90. “Tremendous skill and power must be exercised to show the disinherited the awful results of into which their lives have been cast. How to do this is perhaps the greatest challenge that the religion of Jesus faces in modern life.”

91. “It is only when people live in an environment in which they are not required to exert supreme effort into just keeping alive that they seem to be able to selects ends besides those of mere physical survival.”

92. “There is a spirit in man and in the world working always against the thing that destroys and lays waste.”

93. “I think that if you were stripped to whatever there is in you that is literal and irreducible, and you tried to answer that question, the answer may be something like this: I want to feel that I am thoroughly and completely understood so that now and then I can take my guard down and look out around me and not feel that I will be destroyed with my defenses down.” 

94. “The effective possibility of a vital religious fellowship which is so creative in character, so convincing in quality that it inspires the mind to multiply experiences of unity—which experiences of unity become over and over and over again more compelling than the concepts, the ways of life, the sects, and creeds that separate men.”

95. “Despite all the positive psychological attributes of hatred we have outlined, hatred destroys finally the core of the life of the hater.
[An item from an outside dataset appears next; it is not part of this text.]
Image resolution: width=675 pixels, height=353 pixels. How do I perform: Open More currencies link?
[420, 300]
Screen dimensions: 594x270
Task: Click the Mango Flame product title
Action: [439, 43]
While it lasts, burning in white heat, its effect seems positive and dynamic. But, at last, it turns to ash, for it guarantees a final isolation from one’s fellows.”

96. “Again and again, I am aware that the light not only illuminates but it also burns.”

97. “I want to feel completely vulnerable, completely naked, completely exposed, and absolutely secure.”

98. “Only a woman becomes a part of the experience of creation; only she sees the perimeter of the self fade into the life force and reappear, and again fade and reappear. She knows a secret that the father can never quite experience.”

99. “I say that creeds, dogmas, and theologies are inventions of the mind.”